If you spend your IT dollars wisely, you will find that well developed custom applications that automate and enable critical business process give a very high return on investment. Now that you have Lotus Notes installed through your organization, it is time for you to take a look at custom applications that can be quickly developed and deployed through your organizations. This note gives you a snapshot of what it takes to develop and deploy a custom application running on Lotus Notes or on Domino Server.
Determine the business rationale for
the investement - JustificationFor this purpose, we will examine a Performance Appraisal
System.
Performance appraisal is a fairly standardized process that happens in
many organizations, though each organization has its own quirks about
how this is done. For our purpose, we will assume the following about
the performance appraisal application:
Each employee is assigned one department
Each employee has a reporting manager
Each department has a department head
The HR person associated with the department initiates an appraisal
process for each employee based on an appraisal calendar maintained
outside the system.
The central element of the appraisal is the appraisal form which has a
set of key performance areas based on the roles played by the employee.
The key performance areas have associated benchmarks which define
performance rating on a scale of 1 - 5 (1 being poorest and 5 being the
best performance)
The employee completes a self appraisal form and sends to his manager
The manager marks his observation and sends it to the departmental head
During the appraisal meeting, the employee and the manager (and
optionally the department head) review the appraisal notes and finalize
the appraisal comments and rating.
The manager creates action points for the next appraisal period and
closes the appraisal
The manager makes any salary revisions necessary
Justification:
To determine the justification for the appraisal application, the
following costs and benefits will be relevant:
Costs:
Benefits:
Detailed financial models are not within the scope of this
analysis,
but can be developed by plugging in $$ values to the costs and benefits.
Scoping, Business
Anlaysis:
In this phase, the business champion along with Maarga's architect
essentially determines what goes inside the system and what stays
outside. Some of the considerations for this example project include:
In general business anlaysis comes out with information including:
The details of all this analysis are captured in documents,
screenshots, prototype applications etc. The requirements are typically
numbered and prioritized. In some occasions, we might also write a user
manual for the application, and make it the default requirements
document for the application.
In our present system, the following are a starter set of use cases:
HR Manager:
Employee:
Manager:
Department Head:
The User Requirements Document will further detail information to be on
the appraisal form, the rating system, reporting structure etc.
The requirements phase will also explore usability by making mock user
interfaces (either paper or Notes prototyping) and getting user
feedback. Details of the operating environment including server to be
used for deployment, Web vs. Notes vs. Mobile access etc. will also be
detailed
Architecture, Design
Starting with this phase, Lotus Notes technology will take over. Some
of the decisions taken in the Design phase include:
As a result of this phase, the output will include:
Coding and Unit Testing Phase:
During this phase, the developers involved in the project will take the
design spec and translate it into code. They will first set up the
development environment which matches the production environment to a
reasonable extent. They will then proceed to create the design elements
defined earlier, and test each element for desired functionality. A lot
of the errors will be thrown up when integrating the disparate elements
together, and even more when the complete system is being integrated.

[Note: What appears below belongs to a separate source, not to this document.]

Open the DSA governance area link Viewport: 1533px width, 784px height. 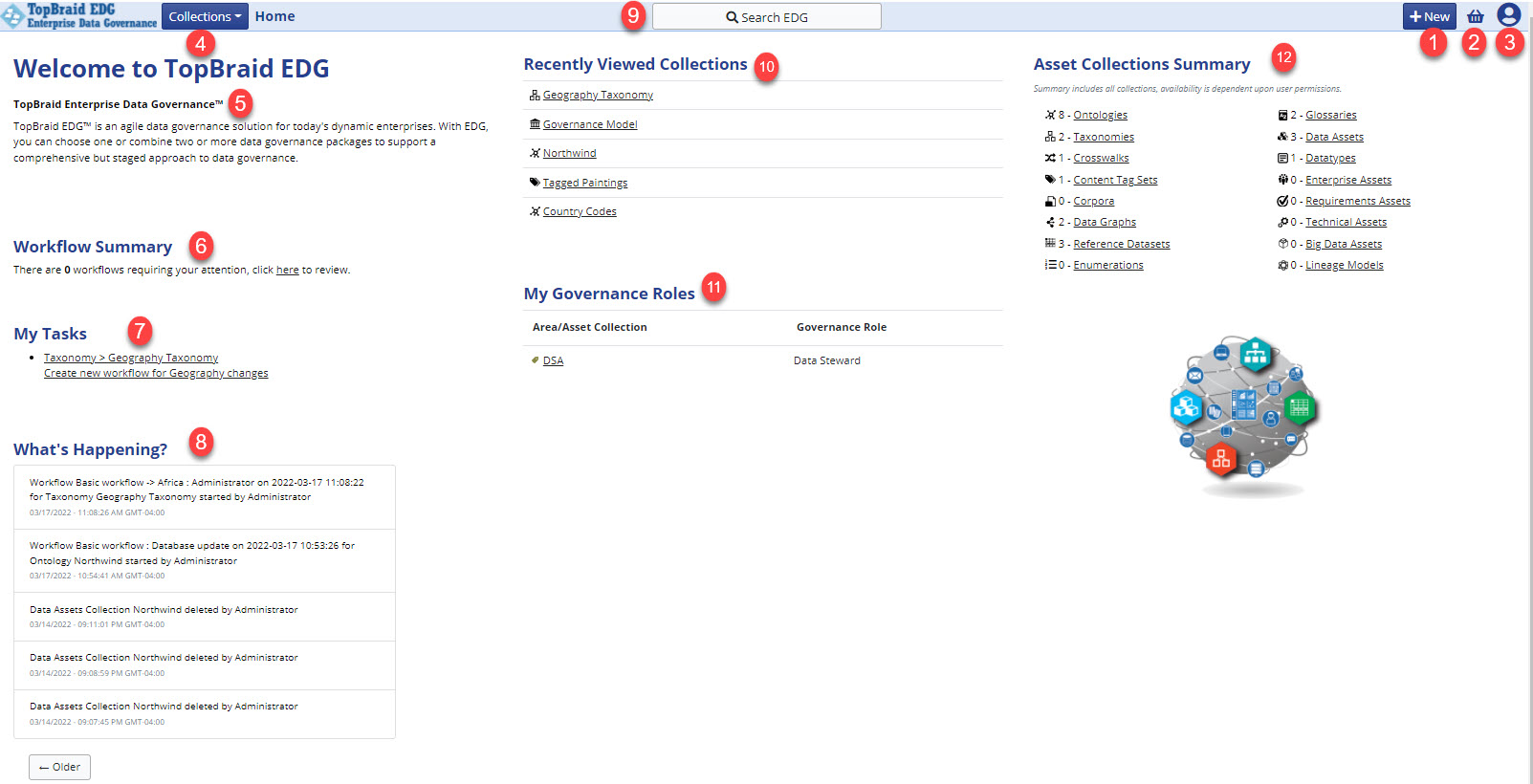[x=553, y=361]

The developers will comment the code to explain their implementation of
the different design decisions.
System Testing:
System testing is testing conducted on a complete, integrated system to
evaluate the system's compliance with its specified requirements.
System testing falls within the scope of Black box testing, and as
such, should require no knowledge of the inner design of the code or
logic.
A separate testing team will be involved in taking up the User
Requirements Document and translating into a Test Plan and Test Cases.
Put together all the test cases will test all the use cases outlined in
the requirements document. A detailed log of test results will be kept
with each test run, so that what fails and what succeeds are clear to
all concerned.
Acceptance Testing:
After the system passes system testing without any critical errors, it
will be sent to the customer for acceptance testing. During acceptance
testing, a representative for each category of user will put the
application through the paces to ensure that all the functionality is
delivered as expected. Application testing will through up important
insights into limitations/problems with the system when actually used
by a real user (or a close approximation) in a real life situation.
Such insights will be noted and implemented if the situation warrants
it, or rolled into a future version as appropriate.
Deployment:
During deployment, all the concerned users will be trained on the use
of the system. The notes application will be copied onto the production
Domino server, and all access control will be set as per application
requirements and organizational security policies. Any old data will be
migrated into the new system and tested. The applications performance
in the real environment will be monitored and then the application will
be handed over to the maintenance team.